Another study suggested the potential protective effects of d-serine [45]. Although protective effects have not been demonstrated using the conventional kidney marker, creatinine, d-serine was reported to suppress kidney tubular damage according to the histological assessment of a rodent acute kidney injury model (ischemia/reperfusion model). The mechanisms by which d-serine exerts toxicity or protective effects are largely unsolved.

Concluding remarks

The close relationship between d-amino acids and the kidneys is now emerging. Currently, d-serine is most deeply studied d-amino acids due to its strong potentials and relative abundance. Therefore, evidence regarding d-serine in kidney diseases is accumulating. On the other hand, such d-amino acids as d-asparagine, d-alanine, and d-proline also have prognostic impacts on the prognosis of CKD. Studies of d-amino acids in kidney diseases have just begun, and we are foreseeing that more clinical evidence of d-amino acids will accumulate with the further advancement of the technology.

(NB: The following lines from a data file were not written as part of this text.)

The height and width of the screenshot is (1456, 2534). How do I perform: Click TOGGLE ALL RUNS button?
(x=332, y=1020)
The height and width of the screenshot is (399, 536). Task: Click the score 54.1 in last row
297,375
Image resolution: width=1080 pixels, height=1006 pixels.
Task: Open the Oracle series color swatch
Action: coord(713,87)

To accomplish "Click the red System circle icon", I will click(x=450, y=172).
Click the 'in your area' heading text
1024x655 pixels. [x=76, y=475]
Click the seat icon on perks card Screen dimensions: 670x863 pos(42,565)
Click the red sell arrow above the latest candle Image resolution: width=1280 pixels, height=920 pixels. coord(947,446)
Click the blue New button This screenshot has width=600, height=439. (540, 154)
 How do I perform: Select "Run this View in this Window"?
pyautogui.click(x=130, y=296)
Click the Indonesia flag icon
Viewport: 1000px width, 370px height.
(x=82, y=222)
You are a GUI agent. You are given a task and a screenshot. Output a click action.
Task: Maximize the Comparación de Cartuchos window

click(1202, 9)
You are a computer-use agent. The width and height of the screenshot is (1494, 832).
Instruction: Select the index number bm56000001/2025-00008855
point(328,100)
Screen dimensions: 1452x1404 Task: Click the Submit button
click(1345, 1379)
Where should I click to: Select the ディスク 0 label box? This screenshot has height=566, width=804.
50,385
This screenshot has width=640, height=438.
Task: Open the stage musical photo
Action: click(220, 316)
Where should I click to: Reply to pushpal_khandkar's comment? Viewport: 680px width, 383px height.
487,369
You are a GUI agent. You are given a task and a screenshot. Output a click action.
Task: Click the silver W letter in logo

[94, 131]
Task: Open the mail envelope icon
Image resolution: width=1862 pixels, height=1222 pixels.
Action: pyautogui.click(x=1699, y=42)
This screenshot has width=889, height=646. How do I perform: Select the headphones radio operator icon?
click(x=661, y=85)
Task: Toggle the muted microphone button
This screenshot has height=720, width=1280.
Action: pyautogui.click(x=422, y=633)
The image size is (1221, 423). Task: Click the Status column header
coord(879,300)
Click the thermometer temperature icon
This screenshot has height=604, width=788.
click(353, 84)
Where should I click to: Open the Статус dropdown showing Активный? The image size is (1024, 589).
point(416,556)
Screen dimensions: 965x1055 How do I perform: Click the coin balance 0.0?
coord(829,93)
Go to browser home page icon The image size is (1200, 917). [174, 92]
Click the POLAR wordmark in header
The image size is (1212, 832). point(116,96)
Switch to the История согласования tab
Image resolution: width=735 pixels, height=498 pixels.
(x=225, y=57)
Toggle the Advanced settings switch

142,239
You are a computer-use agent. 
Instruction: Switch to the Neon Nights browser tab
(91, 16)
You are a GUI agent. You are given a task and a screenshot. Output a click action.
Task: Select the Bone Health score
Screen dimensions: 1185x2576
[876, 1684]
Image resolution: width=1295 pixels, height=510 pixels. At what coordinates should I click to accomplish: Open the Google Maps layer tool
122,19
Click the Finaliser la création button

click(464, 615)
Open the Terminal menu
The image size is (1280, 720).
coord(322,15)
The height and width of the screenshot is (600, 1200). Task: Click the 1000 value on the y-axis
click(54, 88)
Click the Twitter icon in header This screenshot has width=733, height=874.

d-Serine is now regarded as a potential biomarker in a wide range of kidney diseases. d-Serine reflects the activity of kidney diseases, and can be used for the detection of diseases or the prediction of prognosis, and estimation of GFR. Monitoring the intra-body dynamics of d-serine provides a new parameter for kidney diseases in clinics. Some key questions remain unsolved. For example, can combination of d-serine and current kidney markers, creatinine and cystatin C, improve the precise estimation of GFR? Is monitoring of intra-body dynamics of d-serine useful to improve the diagnosis of CKD? What kind of information do intra-body dynamics of d-serine reflect in association with other parameters of kidney diseases such as proteinuria? Is additional monitoring of other d-amino acids also useful in kidney and other diseases? These are important questions that will be answered in the future study.

Before the clinical application, it is necessary to develop a high-throughput system for measuring d-serine levels in the body. This system requires precision measurements, as the results will affect treatment decisions. With the development of research, d-serine is now solving two major problems that CKD processes, early screening and prediction of prognosis, and may lead to solve the last question, the therapy of CKD.